La mémoire épisodique est le système impliqué dans le souvenir des événements personnels, comme ce qui a été vécu la veille, par exemple. La charge émotionnelle vécue par le sujet au moment des faits conditionne la qualité de la mémorisation épisodique. C'est un système permettant donc d'enregistrer des informations spécifiques, situées dans leur contexte temporel et spatial. Il fonctionne sur la base d'un rappel lié à l'indiçage. Un évènement va nous rappeler un évènement, qui lui-même va nous rappeler un autre évènement et ainsi de suite. Cette mémoire est très sensible à l'oubli. Le souvenir a donc besoin d'être consolidé pour s'inscrire dans la durée. Ainsi on évoque la mémoire épisodique en fonction du délai d'oubli en mentionnant la mémoire des faits récents ou des faits anciens. La mémoire épisodique est le principal objet des plaintes des patients ou de leur entourage. Elle est sujette à l'amnésie rétrograde et antérograde. Le malade a du mal à se souvenir des faits les plus récents. Or, étant donné qu'elle est liée à la charge affective du souvenir, il arrive parfois que le malade puisse mémoriser certains évènements très connotés affectivement. Cependant ces derniers ne seront pas forcement encodés stockés et restitués dans leur intégralité. Ce qui explique qu'un malade vivant un épisode désagréable puisse très bien conserver en mémoire un ressenti négatif. En revanche, il a plus de mal à en conserver les causes. Il développe alors un discours qualifié de "délirant" pour légitimer une angoisse, un sentiment d'échec etc.

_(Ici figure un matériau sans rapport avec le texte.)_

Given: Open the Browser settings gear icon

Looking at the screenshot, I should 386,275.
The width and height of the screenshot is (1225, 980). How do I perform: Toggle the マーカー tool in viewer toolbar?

Par exemple, on pousse un malade qui s'y oppose à se doucher le matin. Après cet épisode, il se sent à juste titre frustré et incompris. Ce ressenti peut l'amener à développer une certaine agressivité. Si par la suite on demande au malade la raison de son agitation, ce dernier peut parfaitement répondre qu'il pense que sa femme le trompe, ou bien que l'on conspire contre lui, légitimant ainsi le mal être qu'il ressent sans avoir recours à une mémoire des faits défaillante.

C. La mémoire sémantique.

La mémoire sémantique est impliquée dans la connaissance du monde et du langage, sans référence nécessaire aux conditions d'acquisition. C'est la mémoire des mots, des idées, des concepts indépendants du contexte temporo-spatial. La capacité du patient à raconter sa journée d'hier relève de la mémoire épisodique, celle qui consiste à savoir qu'un thermomètre est un instrument qui sert à mesurer la température relève de la mémoire sémantique. C'est la capacité à se rappeler les faits connus de tous, par exemple, le nom des anciens présidents de la République. La mémoire sémantique apparaîtrait comme moins sensible aux dégradations liées à la maladie. Le malade est capable de conserver un certains temps les connaissances apprises et sur apprises durant son enfance. Ainsi, il peut parfaitement réciter une fable de Lafontaine et ne pas être capable en revanche de nommer ses petits enfants.

D. Mémoire procédurale

Elle permet l'acquisition d'habiletés sans recours au rappel volontaire et se traduit dans le comportement du sujet, par l'amélioration progressive de ses performances. C'est cette mémoire qui permet, par exemple, de conduire sa voiture, ou de manger sans avoir à être totalement concentré sur ces tâches. Il existe une phase explicite d'apprentissage en début d'acquisition. Puis la procédure s'automatise et sa mise en œuvre finit par ne plus faire susciter de rappel sur le mode explicite. Ainsi un candidat au permis de conduire doit, dans le premier temps, faire un effort conscient de rappel afin de conduire. Puis au fur et à mesure qu'il s'exerce, il automatise ses actions jusqu'à ne plus faire d'effort de rappel conscient.
La mémoire procédurale est peu sensible aux dégradations de la maladie. Ainsi nous voyons des malades aptes à conduire, mais incapables de s'orienter. Il n'est pas rare de voir également des malades en phase avancée de la maladie, alors que le langage même n'existe plus, retrouver sans la moindre difficulté des pas de danse.